Drei freigeistige Feiertage

MÜNCHEN. (hpd) Erst einige Wochen ist es her, dass eine Berliner Mutter vor dem Verwaltungsgericht Berlin eine Klage verlor, weil sie ihre Kinder am Welthumanistentag von der Schule nahm. In der Verhandlung ging es vor allem auch darum, dass die Berliner Schulbehörde den Welthumanistentag nicht als Feiertag festgelegt hat.

Das will der Bund für Geistesfreiheit (bfg) nun ändern und hat - für Bayern - einen entsprechenden Antrag gestellt. Dazu gab der bfg die folgende Pressemitteilung heraus.

Der Bund für Geistesfreiheit (bfg) vertritt die Rechte von konfessionslosen Menschen in der BRD. Die Konfessionslosen stellen mit ca. 35 Prozent der Bevölkerung inzwischen eine weit größere (und schnell wachsende) Weltanschauungs-Gruppe dar als jede andere in Deutschland, wie z. B. Protestanten und Katholiken, die jeweils bei ca. 28-29 Prozent liegen, mit sinkender Tendenz.

Das geltende Gesetz erlaubt auch kleinen Konfessionsgruppen eigene Feiertage mit den damit zusammenhängenden Vorteilen, wie z. B. Befreiung von Arbeit und Schulbesuch. So sind z. B. jüdische Schülerinnen und Schüler an folgenden Tagen von der Verpflichtung zur Teilnahme am Unterricht und sonstigen schulischen Veranstaltungen befreit: an beiden Tagen des Neujahrsfests, am Versöhnungstag, an den ersten zwei Tagen und an den letzten zwei Tagen des Laubhüttenfests, an den ersten zwei Tagen und an den letzten zwei Tagen des Osterfests und an beiden Tagen des Wochenfests. Muslimische Schülerinnen und Schüler sind an den Festtagen Ramazan Bayrami und Kurban Bayrami jeweils für die ersten beiden Tage von der Verpflichtung zur Teilnahme am Unterricht und sonstigen Veranstaltungen befreit. Es gibt in den ministeriellen Erlässen auch Freistellungen für z. B. Siebententags-Adventisten, Bahái-Religion, Schüler, die der Worldwide Church of God angehören usw.

Laut Kultusministerium erfolgt die Unterrichtsbefreiung von Schülerinnen und Schüler anderer Bekenntnisse an einschlägigen religiösen Feiertagen auf Antrag.

Arbeitsauftrag 1 —
Beantworte anhand des Textauszugs:
(a) Wie groß ist der Anteil der Konfessionslosen an der Bevölkerung?
(b) Welchen Tag hat die Berliner Schulbehörde nicht als Feiertag festgelegt?
(c) An welchen Festtagen sind muslimische Schülerinnen und Schüler vom Unterricht befreit, und für wie viele Tage jeweils?
Arbeitsauftrag 2 —
Entscheide für jede Aussage, ob sie mit dem Textauszug übereinstimmt. Antworte mit Ja oder Nein und zitiere die ausschlaggebende Stelle.
(a) Der Bund für Geistesfreiheit hat seinen Antrag für Bayern gestellt.
(b) Die Berliner Mutter hat ihre Klage vor dem Verwaltungsgericht gewonnen.
(c) Laut Kultusministerium werden Schülerinnen und Schüler anderer Bekenntnisse an ihren religiösen Feiertagen automatisch vom Unterricht befreit.

Bereitgestellte Daten —
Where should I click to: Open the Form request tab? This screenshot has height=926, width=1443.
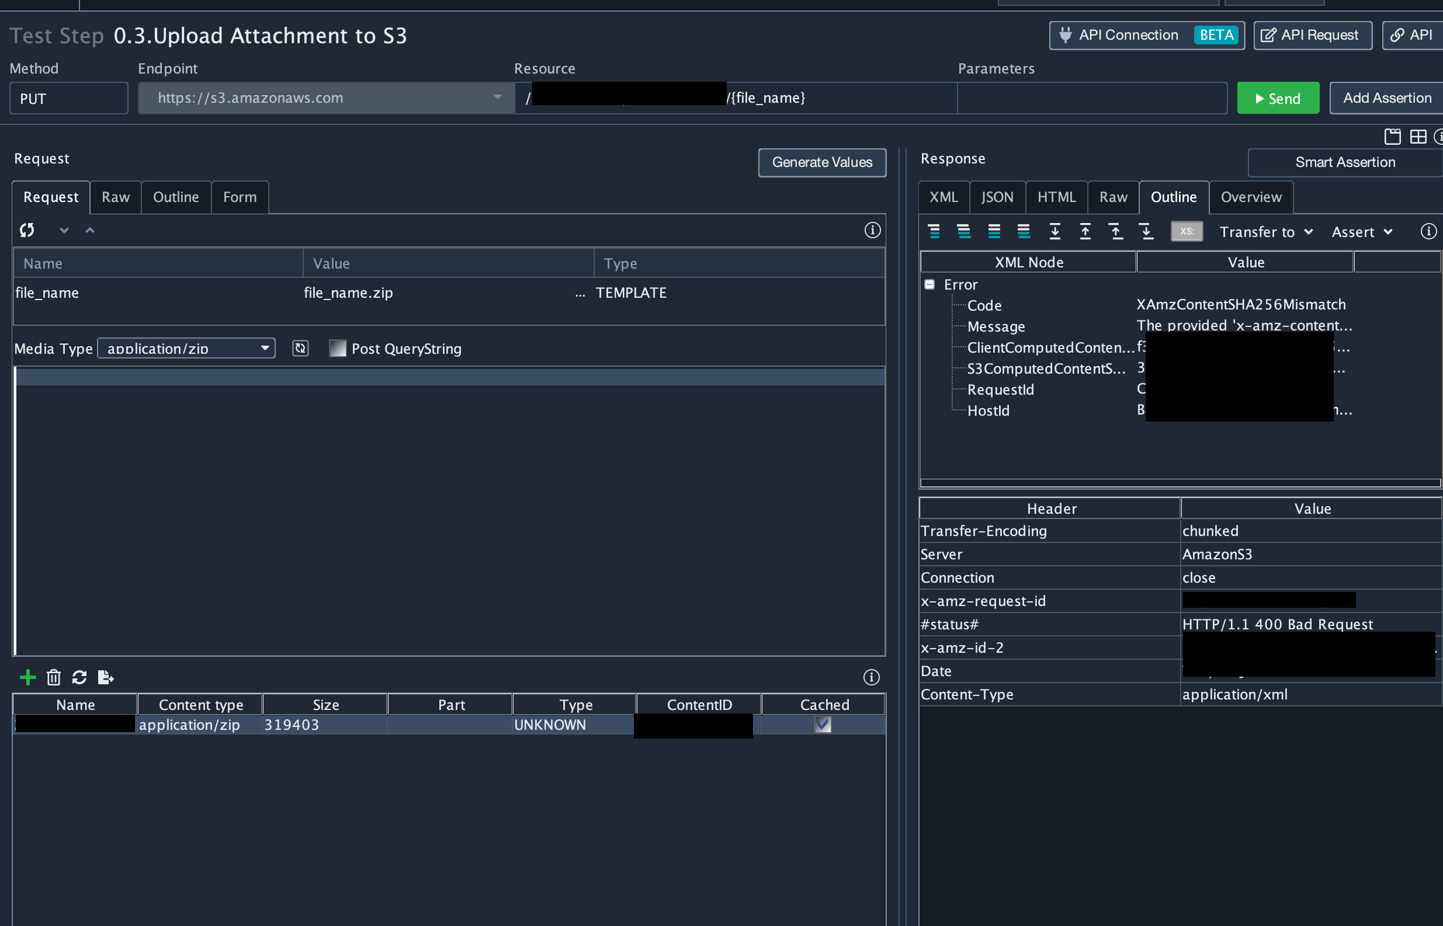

Lösung 1 —
(a) Ca. 35 Prozent
(b) Den Welthumanistentag
(c) An Ramazan Bayrami und Kurban Bayrami, jeweils für die ersten beiden Tage

Lösung 2 —
(a) Ja: „hat - für Bayern - einen entsprechenden Antrag gestellt“
(b) Nein: „eine Klage verlor“
(c) Nein: „erfolgt die Unterrichtsbefreiung von Schülerinnen und Schüler anderer Bekenntnisse an einschlägigen religiösen Feiertagen auf Antrag“